About this task: Repeat the lines from the one containing "Open the 计算机 computer link" through the last line of the data, exactly, pictures omitted.

==== Input material ====

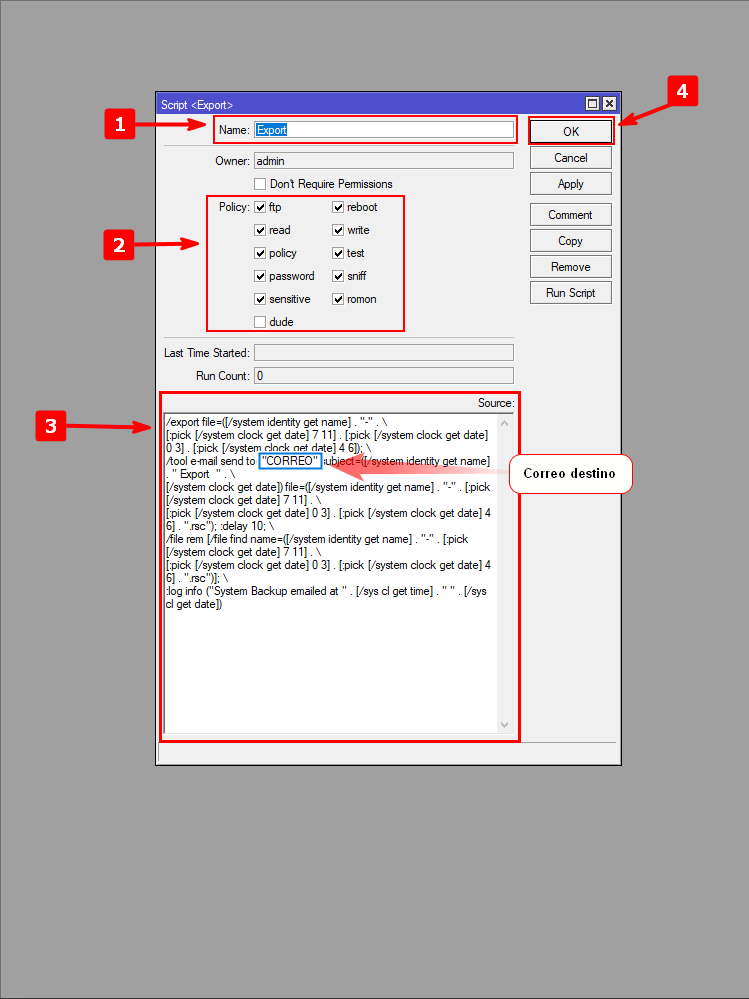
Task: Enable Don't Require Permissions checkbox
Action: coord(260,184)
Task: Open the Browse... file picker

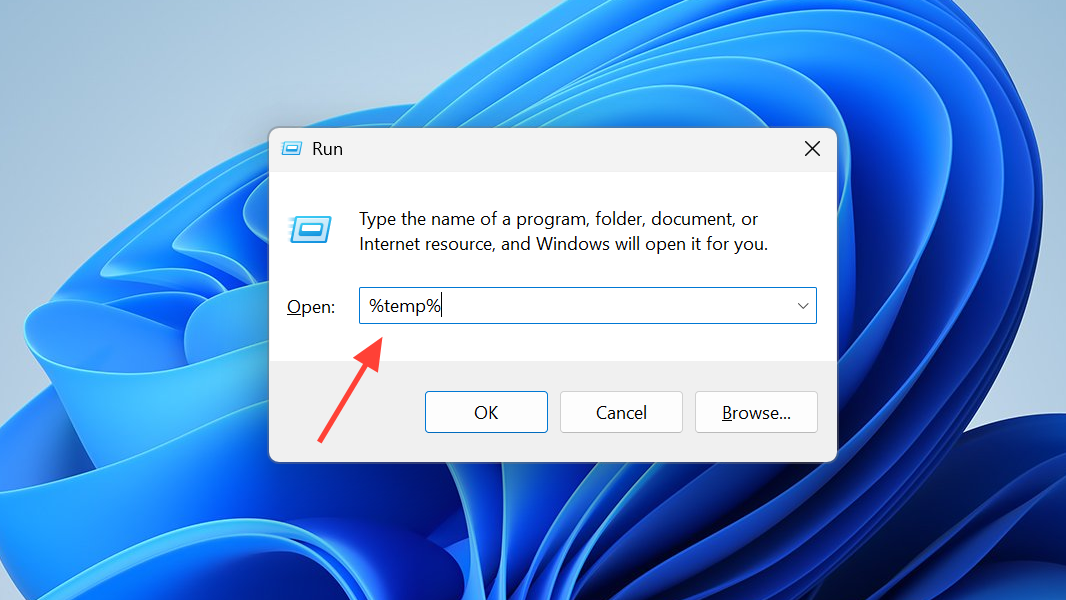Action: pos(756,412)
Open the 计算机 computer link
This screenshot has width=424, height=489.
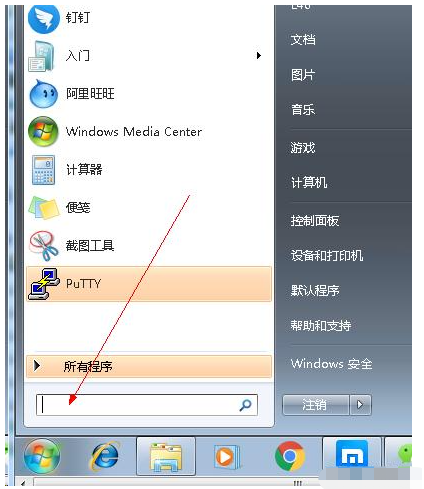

====

Your response:
Open the 计算机 computer link
This screenshot has width=424, height=489.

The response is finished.